THE BENEFITS OF USING CONTINGENT WORKERS

There are myriad motivations driving companies' increased use of contingent workers. The most obvious benefit, of course, is that effective and appropriate use of contingent workers can provide significant cost savings—including employment tax savings, savings on unemployment and workers' compensation insurance, administrative savings, and savings on employee benefits (which are typically not provided to contingent workers). Using contingent workers also gives companies flexibility to better match the flow of work to the amounts they pay for that work, by using fewer contingent workers during periods of downtime. Ironically, these cost savings can provide additional job security to a company's permanent workforce.

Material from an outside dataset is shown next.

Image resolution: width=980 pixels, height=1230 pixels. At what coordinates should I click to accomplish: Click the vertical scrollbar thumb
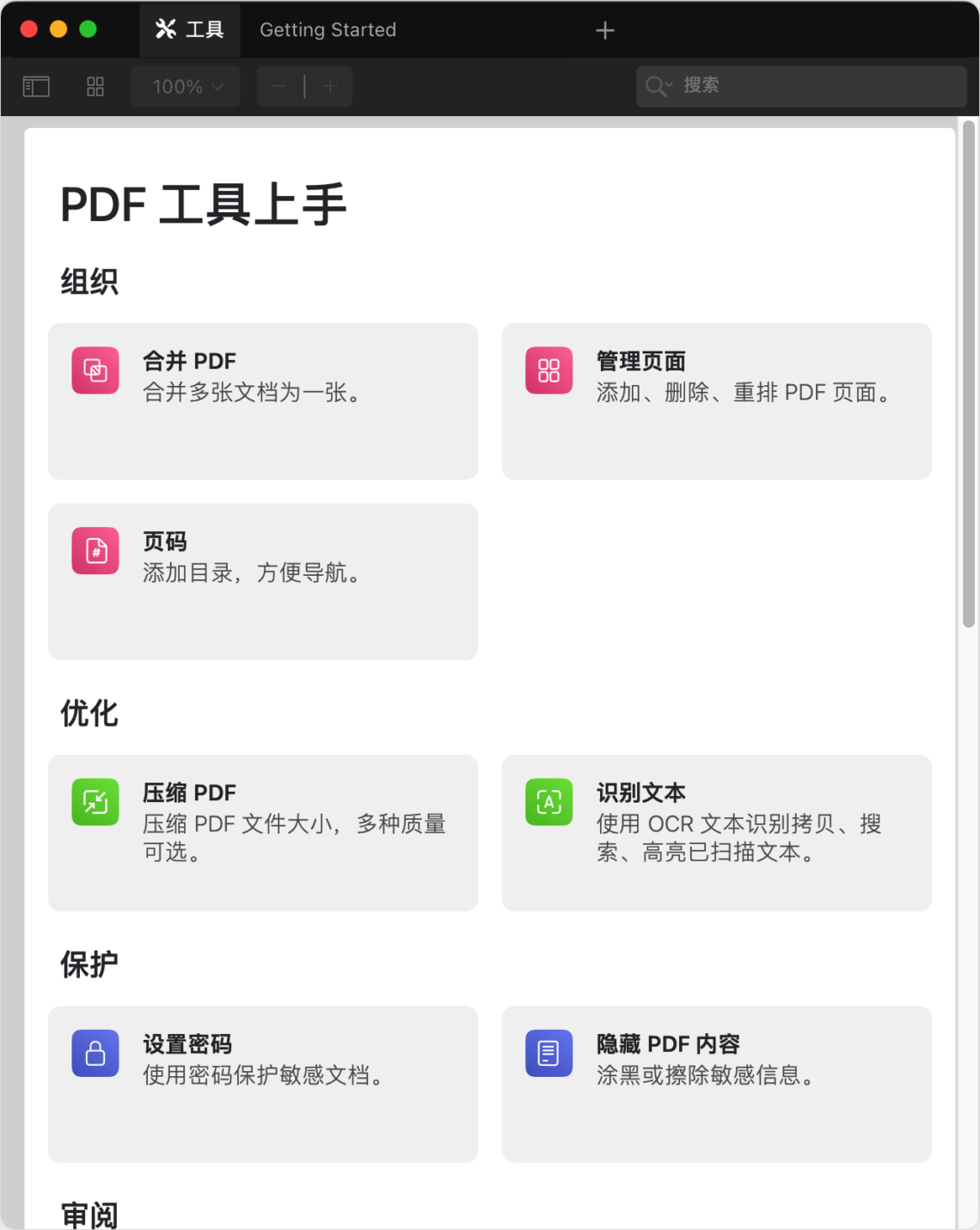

Another benefit of using contingent workers is that with the increasing pool of highly skilled contractors and consultants, using contingent workers can allow companies to better match worker expertise with their specific, ever-changing business needs. Indeed, in recent years, there has been a meteoric rise in high-level executives and professionals leaving their permanent positions to become independent workers—and they are well compensated for the expertise they bring to the table.2 Benefits to workers can include the increased autonomy and flexibility of being an independent contractor or consultant, as well as the interesting, challenging, and dynamic work that project-based assignments can offer. In addition, for workers who are interested, excelling in a contingent position can sometimes lead to permanent employment.

POTENTIAL PITFALLS

Notwithstanding the significant benefits, the potential risks of using contingent workers cannot be overstated. The most significant potential risk in a contingent worker relationship is the potential liability associated with worker misclassification, which we discuss in detail below. Another important risk companies must manage is protecting their confidential, proprietary, and trade secret information. With contingent workers who perform work for a company before—or even while—doing work for someone else, it is especially important to take appropriate steps to ensure that any company information they may access is adequately protected. Using international contingent workers creates additional issues and risks involving international laws, immigration laws, tax laws and others.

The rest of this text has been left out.